The mother of all Ikea projects

So we’re now officially in the new place (and Internet back!), lots of boxes still unpacked. Frankly some of them probably have stuff I wouldn’t even miss. But can I really bring myself to throw that away? The new place is one and a half times bigger than the old and we’re enjoying that. But with all the boxes it’s still cluttered at the moment. A first it was even worse because the kitchen was woefully lacking in cabinets. There was only the cabinet for the sink, in fact. Seems to be a French thing that in apartments you equip your kitchen yourself. As in fridge, stove, you name it. How I would love to have one of the kitchen set-ups of any of my grad school apartments- stove, fridge, microwave, ample cabinet space- all built-in!
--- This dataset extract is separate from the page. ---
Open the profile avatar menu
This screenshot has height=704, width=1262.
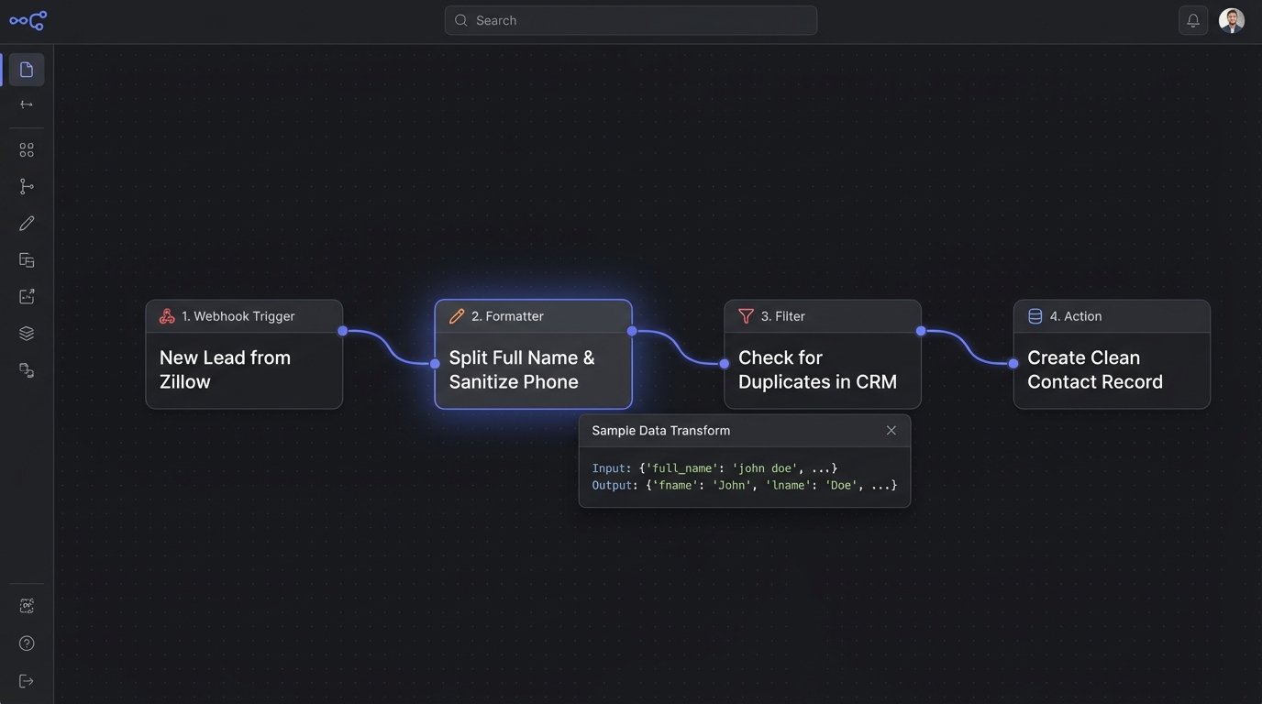pos(1232,18)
So once we got a tiny bit settled, my husband headed for Ikea to check out their furniture. I was imagining buying a China cabinet and us creating some kind of make-shift counter. He came back disenchanted with what they had and suggested we go back together the afternoon. But everybody and their brother had the same idea. Cars backed up waiting to get in the lot on this public holiday, November 11.
Once inside I pointed out some basic bookshelf type things that would at least help us store our pasta, etc. But husband had his own ideas (as usual) and showed me the real kitchen elements. Typical of us, we squabbled, I rolled my eyes, yada yada. Why does it always seem all the other couples are in perfect harmony when you and your mate are in near war mode? My pessimistic and melancholic side (my husband would say this is my only side) couldn’t help but imagine how sad it would be for someone to come back to Ikea after a break-up, remembering all the furniture they had bought together as a couple.
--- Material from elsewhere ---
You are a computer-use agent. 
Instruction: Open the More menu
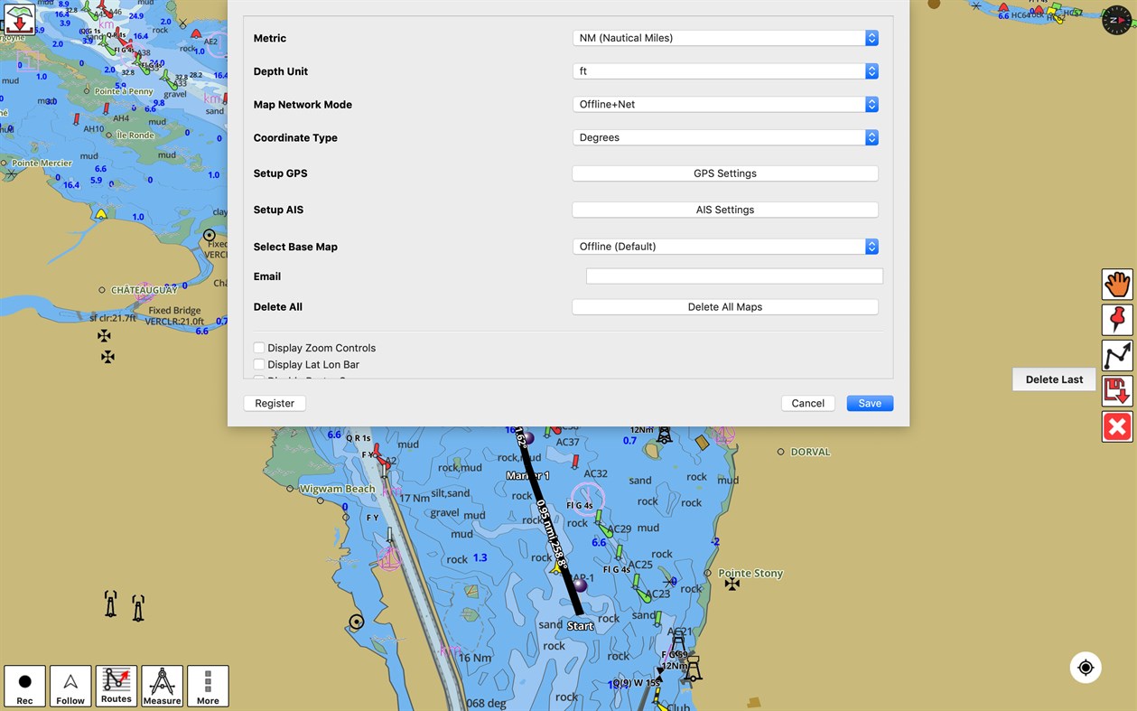(207, 686)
Sometimes it’s better just to let one person decide instead of creating a scene in a Swedish furniture store. So I decided to choose my battles and abandon my idea of cheap kitchen/storage solutions. So husband came home two days later with what seemed like 36 flat packages which we had to haul up in the elevator or stairs (for those which were too tall for the elevator, thank goodness we’re on the second floor and not the fourth). And together we assembled part of one cabinet once baby had gone to sleep. I have to say the common goal of kitchen storage helped us make up after the bickering. A few days later he industriously put together the rest of it, never mind the occasional outburst in French about where’s the putain (bad word!) screw? Et merde!

Now I’m happy to have storage and a little counter space again. And wondering how the heck we’re gonna get this out whenever we move.